**Your assignment:** Exactly the lines below from the one with "Instruction: Click the Игнорировать" up to and including the one with "Task: Click the 17h timestamp of the tweet" make up the answer, with nothing else added.

Items listed in a dataset:
--------------------------------------------------
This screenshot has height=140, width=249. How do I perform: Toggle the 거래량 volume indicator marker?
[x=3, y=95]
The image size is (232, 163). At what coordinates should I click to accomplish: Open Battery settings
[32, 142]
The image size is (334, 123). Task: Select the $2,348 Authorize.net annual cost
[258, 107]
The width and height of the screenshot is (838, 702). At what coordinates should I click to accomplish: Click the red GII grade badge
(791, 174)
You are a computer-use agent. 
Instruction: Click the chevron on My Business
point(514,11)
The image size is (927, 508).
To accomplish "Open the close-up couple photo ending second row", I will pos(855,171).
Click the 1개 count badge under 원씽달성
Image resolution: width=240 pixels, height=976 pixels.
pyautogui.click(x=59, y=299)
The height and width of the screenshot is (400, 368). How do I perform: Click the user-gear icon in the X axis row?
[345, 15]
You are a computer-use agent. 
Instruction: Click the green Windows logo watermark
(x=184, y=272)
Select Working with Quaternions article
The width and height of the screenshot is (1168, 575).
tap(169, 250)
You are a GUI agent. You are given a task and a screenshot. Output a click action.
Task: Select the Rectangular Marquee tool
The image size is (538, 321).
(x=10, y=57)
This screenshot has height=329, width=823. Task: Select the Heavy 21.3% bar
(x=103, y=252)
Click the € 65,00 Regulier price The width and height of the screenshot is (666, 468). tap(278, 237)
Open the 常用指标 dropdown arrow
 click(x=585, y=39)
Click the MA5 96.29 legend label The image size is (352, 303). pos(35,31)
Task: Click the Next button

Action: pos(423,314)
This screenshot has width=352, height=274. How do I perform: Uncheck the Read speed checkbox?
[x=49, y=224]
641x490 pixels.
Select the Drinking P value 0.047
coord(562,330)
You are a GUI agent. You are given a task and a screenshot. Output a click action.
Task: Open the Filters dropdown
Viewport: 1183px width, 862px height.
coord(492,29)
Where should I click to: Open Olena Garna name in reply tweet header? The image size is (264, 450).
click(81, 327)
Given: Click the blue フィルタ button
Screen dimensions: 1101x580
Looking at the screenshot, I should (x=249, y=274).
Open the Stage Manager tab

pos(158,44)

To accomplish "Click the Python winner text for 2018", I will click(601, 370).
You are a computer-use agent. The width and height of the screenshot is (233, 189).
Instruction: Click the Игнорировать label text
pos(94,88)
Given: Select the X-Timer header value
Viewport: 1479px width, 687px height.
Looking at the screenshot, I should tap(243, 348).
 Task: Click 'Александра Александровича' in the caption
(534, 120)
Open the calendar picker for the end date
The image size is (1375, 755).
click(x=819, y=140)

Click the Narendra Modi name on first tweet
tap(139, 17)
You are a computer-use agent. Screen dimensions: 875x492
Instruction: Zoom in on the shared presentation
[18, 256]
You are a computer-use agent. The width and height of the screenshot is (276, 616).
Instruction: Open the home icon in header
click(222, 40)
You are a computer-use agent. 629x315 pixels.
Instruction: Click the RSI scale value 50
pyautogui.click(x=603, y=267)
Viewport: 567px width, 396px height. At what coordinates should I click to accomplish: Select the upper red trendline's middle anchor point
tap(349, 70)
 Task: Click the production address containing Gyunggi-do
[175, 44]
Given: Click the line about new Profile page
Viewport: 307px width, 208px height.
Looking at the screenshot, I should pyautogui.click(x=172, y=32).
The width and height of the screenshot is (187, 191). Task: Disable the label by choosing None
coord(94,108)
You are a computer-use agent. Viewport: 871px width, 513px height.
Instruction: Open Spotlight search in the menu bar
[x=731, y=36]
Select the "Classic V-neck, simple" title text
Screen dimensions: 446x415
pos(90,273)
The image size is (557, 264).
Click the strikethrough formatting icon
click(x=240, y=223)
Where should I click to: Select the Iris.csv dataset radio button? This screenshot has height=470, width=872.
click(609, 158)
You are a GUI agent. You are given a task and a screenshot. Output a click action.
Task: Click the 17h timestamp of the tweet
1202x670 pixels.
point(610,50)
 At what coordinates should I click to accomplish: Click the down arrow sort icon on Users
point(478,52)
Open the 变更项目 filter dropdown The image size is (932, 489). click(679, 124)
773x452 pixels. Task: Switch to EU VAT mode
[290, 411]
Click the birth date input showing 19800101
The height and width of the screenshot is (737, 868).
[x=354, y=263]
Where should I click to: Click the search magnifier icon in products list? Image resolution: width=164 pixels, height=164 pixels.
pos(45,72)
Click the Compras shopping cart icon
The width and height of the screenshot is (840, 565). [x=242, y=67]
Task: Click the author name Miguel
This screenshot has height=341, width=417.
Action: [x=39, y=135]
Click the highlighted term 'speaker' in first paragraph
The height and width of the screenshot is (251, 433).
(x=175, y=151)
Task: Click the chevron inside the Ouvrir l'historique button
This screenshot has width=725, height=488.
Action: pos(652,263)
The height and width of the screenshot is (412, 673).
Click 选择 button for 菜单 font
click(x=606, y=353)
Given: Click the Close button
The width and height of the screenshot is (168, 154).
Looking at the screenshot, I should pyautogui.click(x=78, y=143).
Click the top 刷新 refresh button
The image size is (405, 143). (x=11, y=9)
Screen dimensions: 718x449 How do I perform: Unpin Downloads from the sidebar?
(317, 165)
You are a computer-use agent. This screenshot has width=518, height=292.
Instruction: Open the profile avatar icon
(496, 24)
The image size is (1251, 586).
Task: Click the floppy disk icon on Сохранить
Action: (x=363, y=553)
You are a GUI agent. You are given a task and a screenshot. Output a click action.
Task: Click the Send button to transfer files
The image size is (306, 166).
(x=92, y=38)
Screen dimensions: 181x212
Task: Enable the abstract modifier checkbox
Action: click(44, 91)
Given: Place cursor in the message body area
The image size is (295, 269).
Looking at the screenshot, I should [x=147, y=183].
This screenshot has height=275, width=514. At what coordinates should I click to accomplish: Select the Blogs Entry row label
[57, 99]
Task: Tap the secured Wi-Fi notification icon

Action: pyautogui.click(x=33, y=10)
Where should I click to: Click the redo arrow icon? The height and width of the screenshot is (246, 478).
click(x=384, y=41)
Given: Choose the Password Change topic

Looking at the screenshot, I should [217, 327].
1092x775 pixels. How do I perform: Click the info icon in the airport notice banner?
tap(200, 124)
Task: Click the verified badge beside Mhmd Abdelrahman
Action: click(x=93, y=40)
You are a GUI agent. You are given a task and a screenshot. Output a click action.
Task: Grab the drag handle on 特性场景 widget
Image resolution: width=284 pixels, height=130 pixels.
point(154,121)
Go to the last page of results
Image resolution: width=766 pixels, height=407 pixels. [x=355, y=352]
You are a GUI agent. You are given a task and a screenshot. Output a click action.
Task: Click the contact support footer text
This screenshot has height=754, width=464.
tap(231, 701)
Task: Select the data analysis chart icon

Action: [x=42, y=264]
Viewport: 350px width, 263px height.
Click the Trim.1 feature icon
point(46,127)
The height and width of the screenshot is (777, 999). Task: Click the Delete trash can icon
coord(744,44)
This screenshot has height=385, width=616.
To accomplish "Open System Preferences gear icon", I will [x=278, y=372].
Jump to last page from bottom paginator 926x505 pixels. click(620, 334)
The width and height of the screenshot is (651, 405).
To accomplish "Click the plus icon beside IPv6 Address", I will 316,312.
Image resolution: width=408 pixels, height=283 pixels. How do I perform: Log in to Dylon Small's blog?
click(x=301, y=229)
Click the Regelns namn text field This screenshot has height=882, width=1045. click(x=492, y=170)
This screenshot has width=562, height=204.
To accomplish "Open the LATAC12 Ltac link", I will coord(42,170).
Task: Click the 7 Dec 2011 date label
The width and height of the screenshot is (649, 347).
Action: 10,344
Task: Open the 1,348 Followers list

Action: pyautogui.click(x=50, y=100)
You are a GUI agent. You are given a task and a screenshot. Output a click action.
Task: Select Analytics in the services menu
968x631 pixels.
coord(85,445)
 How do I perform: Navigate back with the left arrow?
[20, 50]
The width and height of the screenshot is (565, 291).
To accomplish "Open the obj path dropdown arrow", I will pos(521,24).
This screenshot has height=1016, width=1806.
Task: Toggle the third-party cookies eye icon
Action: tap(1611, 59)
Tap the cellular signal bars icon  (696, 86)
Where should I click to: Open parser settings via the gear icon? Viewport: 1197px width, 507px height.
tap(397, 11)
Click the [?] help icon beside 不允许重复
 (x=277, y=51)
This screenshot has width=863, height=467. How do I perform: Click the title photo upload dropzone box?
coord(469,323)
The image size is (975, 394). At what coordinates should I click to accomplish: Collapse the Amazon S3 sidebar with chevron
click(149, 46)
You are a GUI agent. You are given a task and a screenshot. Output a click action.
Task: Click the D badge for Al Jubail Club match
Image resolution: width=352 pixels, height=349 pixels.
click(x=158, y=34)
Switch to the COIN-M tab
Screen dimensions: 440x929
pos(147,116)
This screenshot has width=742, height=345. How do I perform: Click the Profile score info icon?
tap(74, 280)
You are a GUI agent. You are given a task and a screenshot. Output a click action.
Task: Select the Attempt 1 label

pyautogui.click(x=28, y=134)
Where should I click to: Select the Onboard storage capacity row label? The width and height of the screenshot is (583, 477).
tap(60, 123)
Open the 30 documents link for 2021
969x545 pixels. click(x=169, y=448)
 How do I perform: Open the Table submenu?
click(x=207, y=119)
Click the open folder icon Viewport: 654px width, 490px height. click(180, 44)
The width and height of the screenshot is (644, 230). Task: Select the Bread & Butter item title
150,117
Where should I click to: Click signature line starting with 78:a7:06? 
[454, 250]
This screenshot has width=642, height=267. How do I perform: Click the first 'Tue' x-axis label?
--------------------------------------------------
**Result:**
Instruction: Click the Игнорировать label text
pos(94,88)
Given: Select the X-Timer header value
Viewport: 1479px width, 687px height.
Looking at the screenshot, I should tap(243, 348).
 Task: Click 'Александра Александровича' in the caption
(534, 120)
Open the calendar picker for the end date
The image size is (1375, 755).
click(x=819, y=140)

Click the Narendra Modi name on first tweet
tap(139, 17)
You are a computer-use agent. Screen dimensions: 875x492
Instruction: Zoom in on the shared presentation
[18, 256]
You are a computer-use agent. The width and height of the screenshot is (276, 616).
Instruction: Open the home icon in header
click(222, 40)
You are a computer-use agent. 629x315 pixels.
Instruction: Click the RSI scale value 50
pyautogui.click(x=603, y=267)
Viewport: 567px width, 396px height. At what coordinates should I click to accomplish: Select the upper red trendline's middle anchor point
tap(349, 70)
 Task: Click the production address containing Gyunggi-do
[175, 44]
Given: Click the line about new Profile page
Viewport: 307px width, 208px height.
Looking at the screenshot, I should pyautogui.click(x=172, y=32).
The width and height of the screenshot is (187, 191). Task: Disable the label by choosing None
coord(94,108)
You are a computer-use agent. Viewport: 871px width, 513px height.
Instruction: Open Spotlight search in the menu bar
[x=731, y=36]
Select the "Classic V-neck, simple" title text
Screen dimensions: 446x415
pos(90,273)
The image size is (557, 264).
Click the strikethrough formatting icon
click(x=240, y=223)
Where should I click to: Select the Iris.csv dataset radio button? This screenshot has height=470, width=872.
click(609, 158)
You are a GUI agent. You are given a task and a screenshot. Output a click action.
Task: Click the 17h timestamp of the tweet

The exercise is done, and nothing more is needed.